* [Records shown]
◇ ◇ ◇
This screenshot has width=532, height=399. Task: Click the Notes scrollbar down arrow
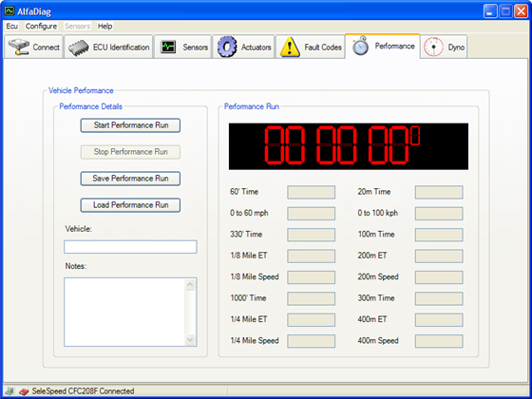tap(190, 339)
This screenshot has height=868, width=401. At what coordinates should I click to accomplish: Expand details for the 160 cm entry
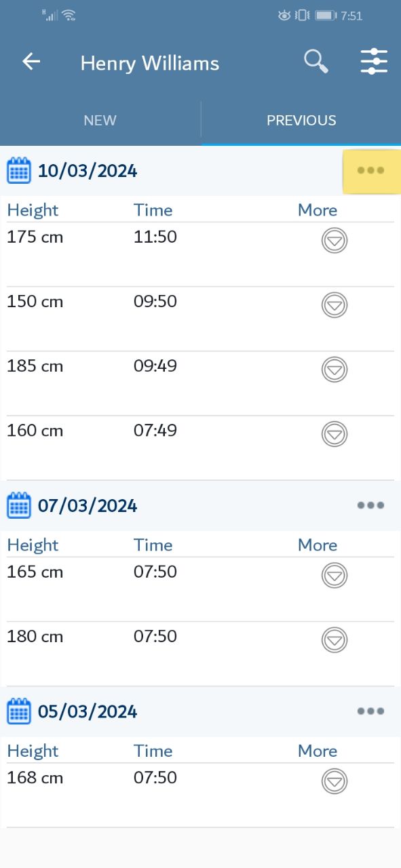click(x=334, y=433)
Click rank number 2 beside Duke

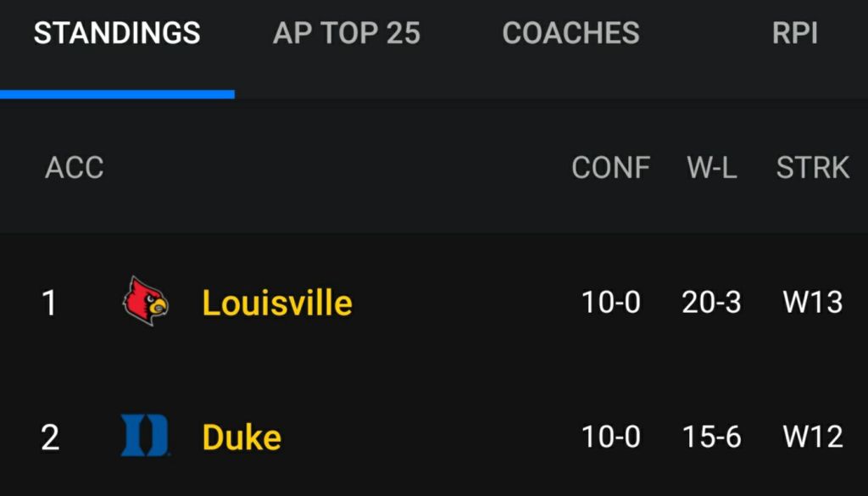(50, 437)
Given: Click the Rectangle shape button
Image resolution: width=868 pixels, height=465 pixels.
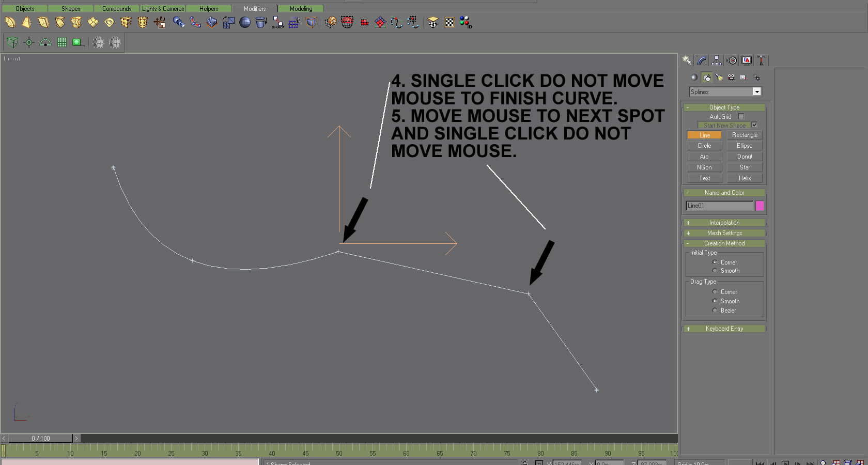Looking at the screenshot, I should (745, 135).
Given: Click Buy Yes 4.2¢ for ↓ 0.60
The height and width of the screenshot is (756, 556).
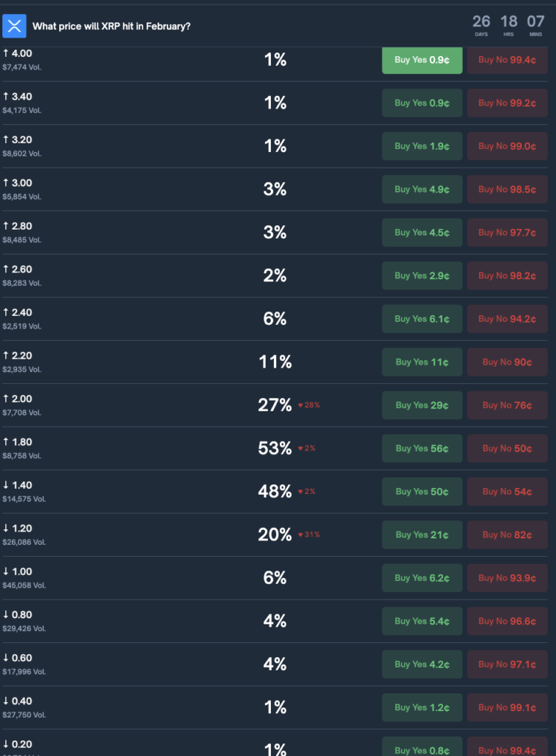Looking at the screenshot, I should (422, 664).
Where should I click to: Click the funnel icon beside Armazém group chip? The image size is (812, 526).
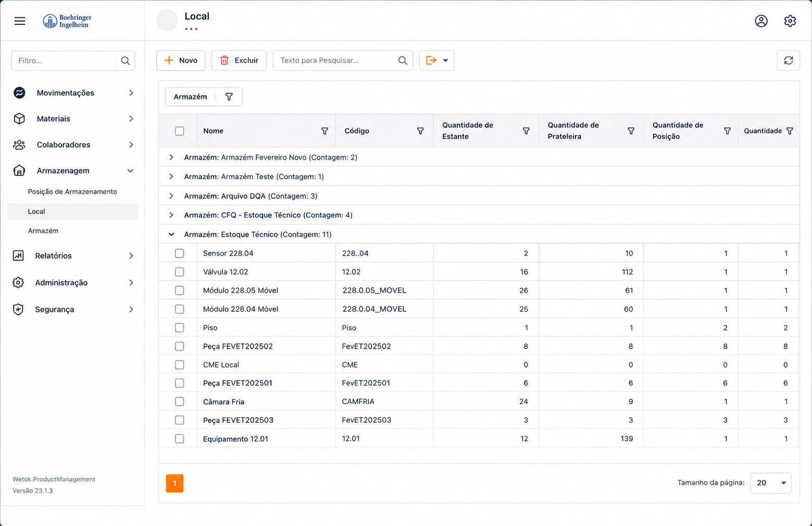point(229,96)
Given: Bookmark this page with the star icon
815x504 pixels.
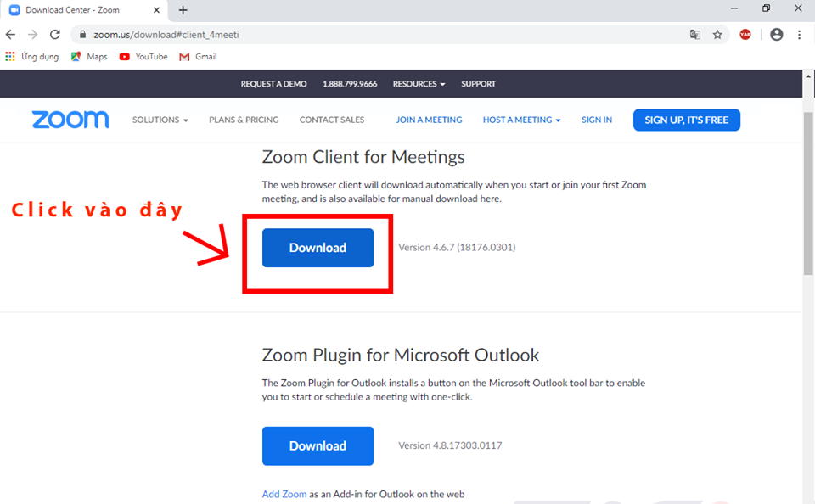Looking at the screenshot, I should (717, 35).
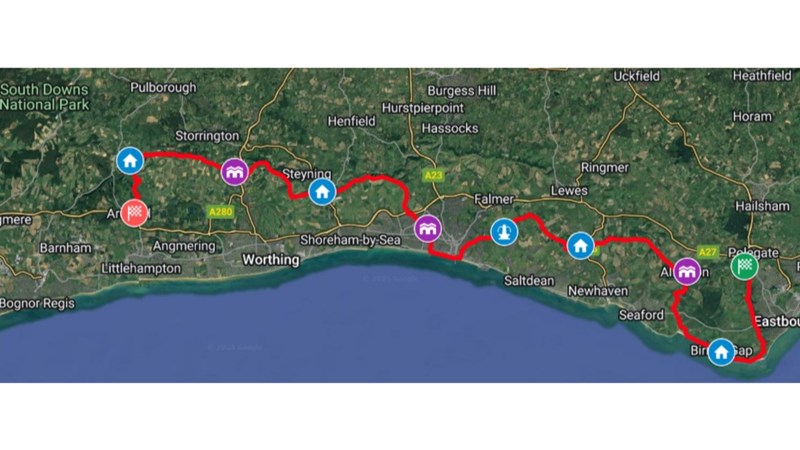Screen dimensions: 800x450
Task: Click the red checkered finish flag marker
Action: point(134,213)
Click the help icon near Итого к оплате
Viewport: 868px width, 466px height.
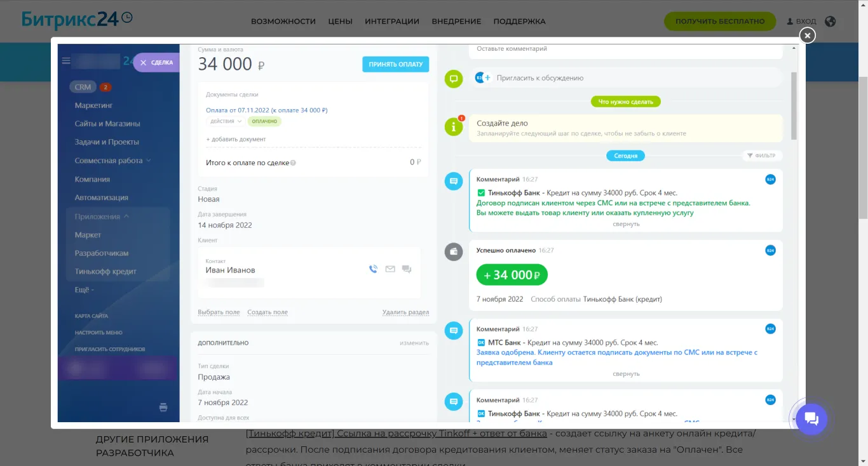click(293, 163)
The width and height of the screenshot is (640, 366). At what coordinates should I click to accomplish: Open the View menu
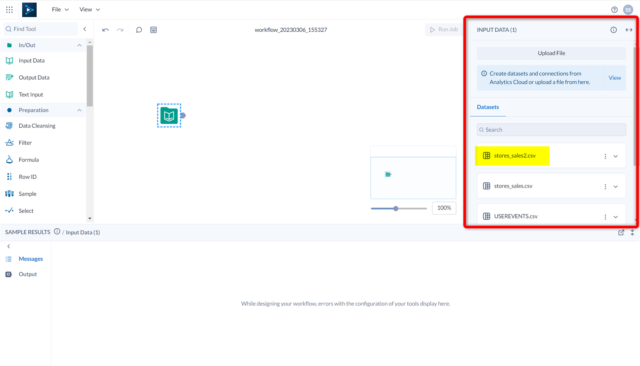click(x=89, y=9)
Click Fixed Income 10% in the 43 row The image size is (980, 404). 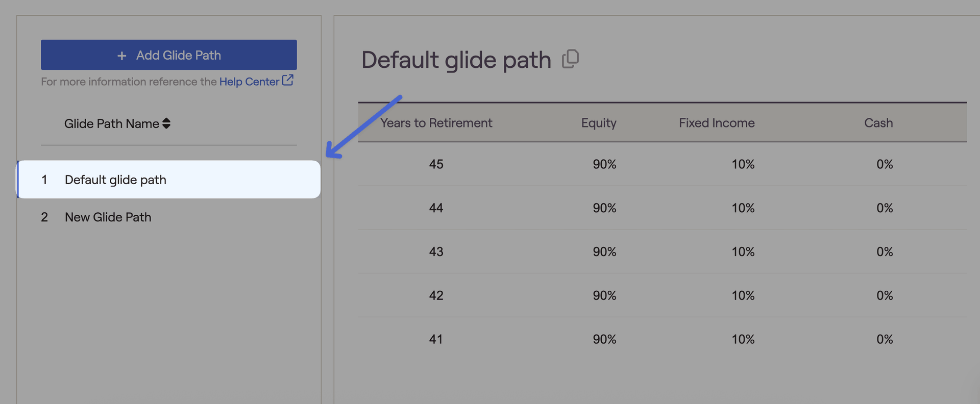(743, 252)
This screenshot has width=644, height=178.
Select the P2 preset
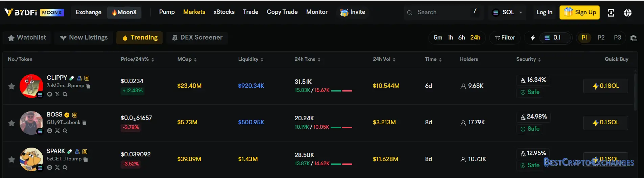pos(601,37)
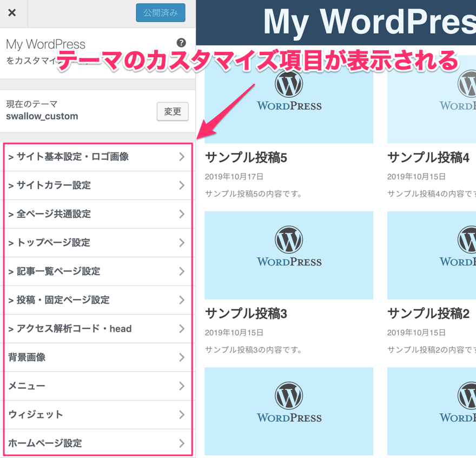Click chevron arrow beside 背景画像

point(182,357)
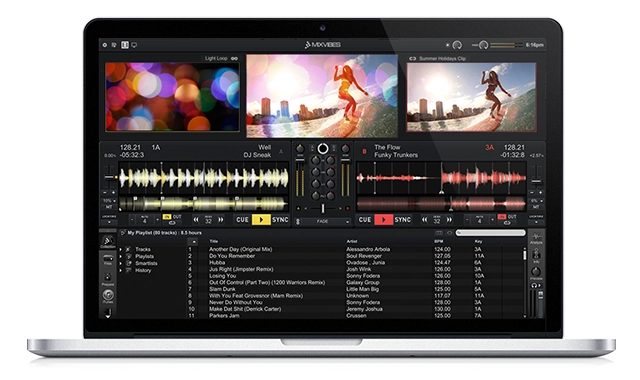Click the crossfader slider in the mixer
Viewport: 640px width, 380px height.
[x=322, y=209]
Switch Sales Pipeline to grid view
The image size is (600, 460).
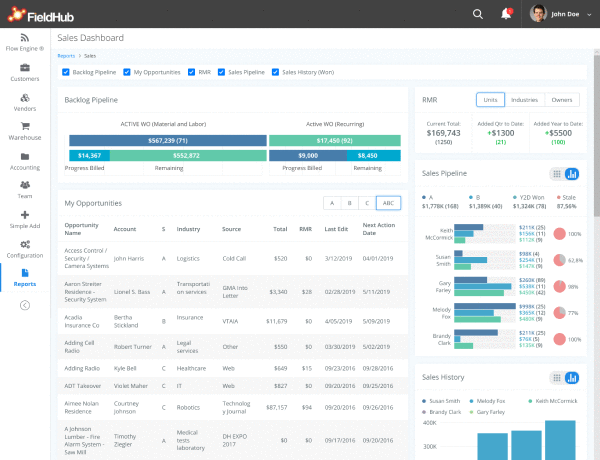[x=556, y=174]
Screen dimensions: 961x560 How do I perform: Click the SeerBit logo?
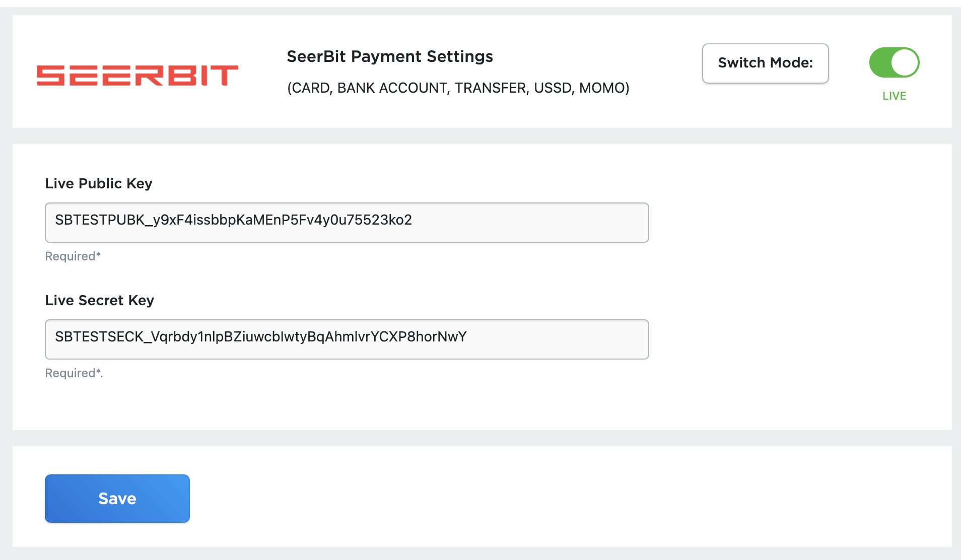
◇ ◇ ◇
* [Exercise]
Here the job is to copy the stretch of records from the line containing "Image resolution: width=868" through the line containing "Given: Bookmark this page with the star icon", word for word. Leave every picture out.

* [Exercise output]
Image resolution: width=868 pixels, height=465 pixels.
Looking at the screenshot, I should (745, 135).
Given: Click Buy Yes 4.2¢ for ↓ 0.60
The height and width of the screenshot is (756, 556).
Looking at the screenshot, I should (422, 664).
Where should I click to: Click the funnel icon beside Armazém group chip? The image size is (812, 526).
point(229,96)
Given: Bookmark this page with the star icon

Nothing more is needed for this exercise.